Material for this exercise ▸

»»

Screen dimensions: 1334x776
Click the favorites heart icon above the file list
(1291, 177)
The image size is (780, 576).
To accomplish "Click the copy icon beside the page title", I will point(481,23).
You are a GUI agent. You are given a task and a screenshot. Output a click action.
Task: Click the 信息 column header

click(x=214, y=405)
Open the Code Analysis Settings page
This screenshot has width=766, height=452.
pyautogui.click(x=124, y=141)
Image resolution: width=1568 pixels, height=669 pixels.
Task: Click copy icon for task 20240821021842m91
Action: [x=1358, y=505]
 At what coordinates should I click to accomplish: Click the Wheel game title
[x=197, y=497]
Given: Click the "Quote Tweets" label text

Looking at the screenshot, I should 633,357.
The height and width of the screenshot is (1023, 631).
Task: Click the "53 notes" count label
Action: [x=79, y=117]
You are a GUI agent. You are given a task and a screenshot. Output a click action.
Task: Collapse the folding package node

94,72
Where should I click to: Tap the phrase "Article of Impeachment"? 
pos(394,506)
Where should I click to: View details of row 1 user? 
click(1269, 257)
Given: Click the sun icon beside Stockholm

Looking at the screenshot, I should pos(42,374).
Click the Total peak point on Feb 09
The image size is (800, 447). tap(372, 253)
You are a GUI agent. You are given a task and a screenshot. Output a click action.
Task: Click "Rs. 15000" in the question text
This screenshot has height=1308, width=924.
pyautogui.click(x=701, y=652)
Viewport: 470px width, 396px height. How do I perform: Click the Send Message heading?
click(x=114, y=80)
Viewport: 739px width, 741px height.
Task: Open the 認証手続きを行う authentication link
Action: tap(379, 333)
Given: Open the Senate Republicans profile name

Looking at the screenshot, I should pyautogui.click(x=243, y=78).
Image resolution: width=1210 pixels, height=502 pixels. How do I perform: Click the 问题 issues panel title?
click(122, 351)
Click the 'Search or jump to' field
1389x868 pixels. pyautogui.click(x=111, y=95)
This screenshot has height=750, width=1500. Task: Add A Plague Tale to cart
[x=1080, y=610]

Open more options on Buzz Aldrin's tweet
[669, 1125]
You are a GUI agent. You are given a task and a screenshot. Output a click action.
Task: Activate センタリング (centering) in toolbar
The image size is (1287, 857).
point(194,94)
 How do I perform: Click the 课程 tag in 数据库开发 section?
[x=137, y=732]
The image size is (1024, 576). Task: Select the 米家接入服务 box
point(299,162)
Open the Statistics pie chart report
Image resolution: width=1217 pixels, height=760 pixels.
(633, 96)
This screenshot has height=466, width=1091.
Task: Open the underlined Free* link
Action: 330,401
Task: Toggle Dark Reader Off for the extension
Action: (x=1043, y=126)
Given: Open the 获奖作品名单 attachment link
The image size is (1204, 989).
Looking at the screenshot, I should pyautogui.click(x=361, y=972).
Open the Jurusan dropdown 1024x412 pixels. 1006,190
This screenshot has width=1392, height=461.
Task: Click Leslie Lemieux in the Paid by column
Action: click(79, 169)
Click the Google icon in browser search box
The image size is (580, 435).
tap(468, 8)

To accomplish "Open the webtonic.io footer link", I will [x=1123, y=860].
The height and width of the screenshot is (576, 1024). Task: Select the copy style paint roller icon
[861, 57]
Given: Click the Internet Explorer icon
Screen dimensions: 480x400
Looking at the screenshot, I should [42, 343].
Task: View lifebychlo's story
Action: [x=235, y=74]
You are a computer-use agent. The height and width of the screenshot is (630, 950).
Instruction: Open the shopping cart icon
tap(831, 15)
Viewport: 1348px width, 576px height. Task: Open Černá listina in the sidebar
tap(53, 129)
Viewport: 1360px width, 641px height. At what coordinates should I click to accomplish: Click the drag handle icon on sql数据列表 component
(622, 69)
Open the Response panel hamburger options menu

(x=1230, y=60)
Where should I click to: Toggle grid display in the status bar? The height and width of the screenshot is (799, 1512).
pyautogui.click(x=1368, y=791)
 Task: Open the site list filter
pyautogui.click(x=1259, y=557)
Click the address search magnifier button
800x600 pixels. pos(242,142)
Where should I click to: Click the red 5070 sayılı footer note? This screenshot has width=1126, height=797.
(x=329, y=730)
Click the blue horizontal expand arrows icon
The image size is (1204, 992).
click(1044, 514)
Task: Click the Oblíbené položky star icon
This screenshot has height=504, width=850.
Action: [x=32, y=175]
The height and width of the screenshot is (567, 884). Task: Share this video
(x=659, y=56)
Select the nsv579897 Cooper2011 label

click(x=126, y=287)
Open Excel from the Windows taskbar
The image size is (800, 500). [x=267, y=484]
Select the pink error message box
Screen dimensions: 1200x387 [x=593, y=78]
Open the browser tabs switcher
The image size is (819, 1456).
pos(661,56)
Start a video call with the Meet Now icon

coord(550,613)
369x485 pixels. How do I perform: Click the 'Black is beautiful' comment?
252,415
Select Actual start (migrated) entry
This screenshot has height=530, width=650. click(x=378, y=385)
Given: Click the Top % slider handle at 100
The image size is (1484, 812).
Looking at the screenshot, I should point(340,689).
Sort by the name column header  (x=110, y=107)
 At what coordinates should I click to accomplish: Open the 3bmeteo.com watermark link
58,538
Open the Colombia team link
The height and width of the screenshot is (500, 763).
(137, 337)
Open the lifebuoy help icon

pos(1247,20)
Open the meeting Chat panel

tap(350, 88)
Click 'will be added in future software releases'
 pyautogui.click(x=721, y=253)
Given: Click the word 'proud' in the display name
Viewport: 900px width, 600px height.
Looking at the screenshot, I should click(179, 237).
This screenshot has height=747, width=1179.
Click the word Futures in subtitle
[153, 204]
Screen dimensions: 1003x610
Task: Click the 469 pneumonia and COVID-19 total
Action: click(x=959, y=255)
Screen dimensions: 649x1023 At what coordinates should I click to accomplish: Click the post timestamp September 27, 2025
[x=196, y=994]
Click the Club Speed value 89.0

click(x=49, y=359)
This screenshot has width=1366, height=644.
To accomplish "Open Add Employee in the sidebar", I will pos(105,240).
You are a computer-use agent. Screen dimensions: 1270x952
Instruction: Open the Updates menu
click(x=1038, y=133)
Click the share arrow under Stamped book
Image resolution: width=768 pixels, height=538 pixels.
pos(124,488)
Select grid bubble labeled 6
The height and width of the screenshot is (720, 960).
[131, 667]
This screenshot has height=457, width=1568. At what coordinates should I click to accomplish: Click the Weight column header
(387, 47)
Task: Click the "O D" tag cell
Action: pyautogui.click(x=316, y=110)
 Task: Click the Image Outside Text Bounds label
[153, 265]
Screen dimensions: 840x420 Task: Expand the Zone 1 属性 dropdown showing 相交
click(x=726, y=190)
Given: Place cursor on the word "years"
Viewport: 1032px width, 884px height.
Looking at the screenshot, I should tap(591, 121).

««

Instructions for the task ▸
Every record above must be printed again exactly.

Solution for this problem ▸
Screen dimensions: 1334x776
Click the favorites heart icon above the file list
(1291, 177)
The image size is (780, 576).
To accomplish "Click the copy icon beside the page title", I will point(481,23).
You are a GUI agent. You are given a task and a screenshot. Output a click action.
Task: Click the 信息 column header

click(x=214, y=405)
Open the Code Analysis Settings page
This screenshot has width=766, height=452.
pyautogui.click(x=124, y=141)
Image resolution: width=1568 pixels, height=669 pixels.
Task: Click copy icon for task 20240821021842m91
Action: [x=1358, y=505]
 At what coordinates should I click to accomplish: Click the Wheel game title
[x=197, y=497]
Given: Click the "Quote Tweets" label text

Looking at the screenshot, I should 633,357.
The height and width of the screenshot is (1023, 631).
Task: Click the "53 notes" count label
Action: [x=79, y=117]
You are a GUI agent. You are given a task and a screenshot. Output a click action.
Task: Collapse the folding package node

94,72
Where should I click to: Tap the phrase "Article of Impeachment"? 
pos(394,506)
Where should I click to: View details of row 1 user? 
click(1269, 257)
Given: Click the sun icon beside Stockholm

Looking at the screenshot, I should pos(42,374).
Click the Total peak point on Feb 09
The image size is (800, 447). tap(372, 253)
You are a GUI agent. You are given a task and a screenshot. Output a click action.
Task: Click "Rs. 15000" in the question text
This screenshot has height=1308, width=924.
pyautogui.click(x=701, y=652)
Viewport: 470px width, 396px height. How do I perform: Click the Send Message heading?
click(x=114, y=80)
Viewport: 739px width, 741px height.
Task: Open the 認証手続きを行う authentication link
Action: tap(379, 333)
Given: Open the Senate Republicans profile name

Looking at the screenshot, I should pyautogui.click(x=243, y=78).
Image resolution: width=1210 pixels, height=502 pixels. How do I perform: Click the 问题 issues panel title?
click(122, 351)
Click the 'Search or jump to' field
1389x868 pixels. pyautogui.click(x=111, y=95)
This screenshot has height=750, width=1500. Task: Add A Plague Tale to cart
[x=1080, y=610]

Open more options on Buzz Aldrin's tweet
[669, 1125]
You are a GUI agent. You are given a task and a screenshot. Output a click action.
Task: Activate センタリング (centering) in toolbar
The image size is (1287, 857).
point(194,94)
 How do I perform: Click the 课程 tag in 数据库开发 section?
[x=137, y=732]
The image size is (1024, 576). Task: Select the 米家接入服务 box
point(299,162)
Open the Statistics pie chart report
Image resolution: width=1217 pixels, height=760 pixels.
(633, 96)
This screenshot has height=466, width=1091.
Task: Open the underlined Free* link
Action: 330,401
Task: Toggle Dark Reader Off for the extension
Action: (x=1043, y=126)
Given: Open the 获奖作品名单 attachment link
The image size is (1204, 989).
Looking at the screenshot, I should pyautogui.click(x=361, y=972).
Open the Jurusan dropdown 1024x412 pixels. 1006,190
This screenshot has width=1392, height=461.
Task: Click Leslie Lemieux in the Paid by column
Action: click(79, 169)
Click the Google icon in browser search box
The image size is (580, 435).
tap(468, 8)

To accomplish "Open the webtonic.io footer link", I will [x=1123, y=860].
The height and width of the screenshot is (576, 1024). Task: Select the copy style paint roller icon
[861, 57]
Given: Click the Internet Explorer icon
Screen dimensions: 480x400
Looking at the screenshot, I should [42, 343].
Task: View lifebychlo's story
Action: [x=235, y=74]
You are a computer-use agent. The height and width of the screenshot is (630, 950).
Instruction: Open the shopping cart icon
tap(831, 15)
Viewport: 1348px width, 576px height. Task: Open Černá listina in the sidebar
tap(53, 129)
Viewport: 1360px width, 641px height. At what coordinates should I click to accomplish: Click the drag handle icon on sql数据列表 component
(622, 69)
Open the Response panel hamburger options menu

(x=1230, y=60)
Where should I click to: Toggle grid display in the status bar? The height and width of the screenshot is (799, 1512).
pyautogui.click(x=1368, y=791)
 Task: Open the site list filter
pyautogui.click(x=1259, y=557)
Click the address search magnifier button
800x600 pixels. pos(242,142)
Where should I click to: Click the red 5070 sayılı footer note? This screenshot has width=1126, height=797.
(x=329, y=730)
Click the blue horizontal expand arrows icon
The image size is (1204, 992).
click(1044, 514)
Task: Click the Oblíbené položky star icon
This screenshot has height=504, width=850.
Action: [x=32, y=175]
The height and width of the screenshot is (567, 884). Task: Share this video
(x=659, y=56)
Select the nsv579897 Cooper2011 label

click(x=126, y=287)
Open Excel from the Windows taskbar
The image size is (800, 500). [x=267, y=484]
Select the pink error message box
Screen dimensions: 1200x387 [x=593, y=78]
Open the browser tabs switcher
The image size is (819, 1456).
pos(661,56)
Start a video call with the Meet Now icon

coord(550,613)
369x485 pixels. How do I perform: Click the 'Black is beautiful' comment?
252,415
Select Actual start (migrated) entry
This screenshot has height=530, width=650. click(x=378, y=385)
Given: Click the Top % slider handle at 100
The image size is (1484, 812).
Looking at the screenshot, I should point(340,689).
Sort by the name column header  (x=110, y=107)
 At what coordinates should I click to accomplish: Open the 3bmeteo.com watermark link
58,538
Open the Colombia team link
The height and width of the screenshot is (500, 763).
(137, 337)
Open the lifebuoy help icon

pos(1247,20)
Open the meeting Chat panel

tap(350, 88)
Click 'will be added in future software releases'
 pyautogui.click(x=721, y=253)
Given: Click the word 'proud' in the display name
Viewport: 900px width, 600px height.
Looking at the screenshot, I should click(179, 237).
This screenshot has height=747, width=1179.
Click the word Futures in subtitle
[153, 204]
Screen dimensions: 1003x610
Task: Click the 469 pneumonia and COVID-19 total
Action: click(x=959, y=255)
Screen dimensions: 649x1023 At what coordinates should I click to accomplish: Click the post timestamp September 27, 2025
[x=196, y=994]
Click the Club Speed value 89.0

click(x=49, y=359)
This screenshot has width=1366, height=644.
To accomplish "Open Add Employee in the sidebar", I will pos(105,240).
You are a computer-use agent. Screen dimensions: 1270x952
Instruction: Open the Updates menu
click(x=1038, y=133)
Click the share arrow under Stamped book
Image resolution: width=768 pixels, height=538 pixels.
pos(124,488)
Select grid bubble labeled 6
The height and width of the screenshot is (720, 960).
[131, 667]
This screenshot has height=457, width=1568. At what coordinates should I click to accomplish: Click the Weight column header
(387, 47)
Task: Click the "O D" tag cell
Action: pyautogui.click(x=316, y=110)
 Task: Click the Image Outside Text Bounds label
[153, 265]
Screen dimensions: 840x420 Task: Expand the Zone 1 属性 dropdown showing 相交
click(x=726, y=190)
Given: Place cursor on the word "years"
Viewport: 1032px width, 884px height.
Looking at the screenshot, I should tap(591, 121).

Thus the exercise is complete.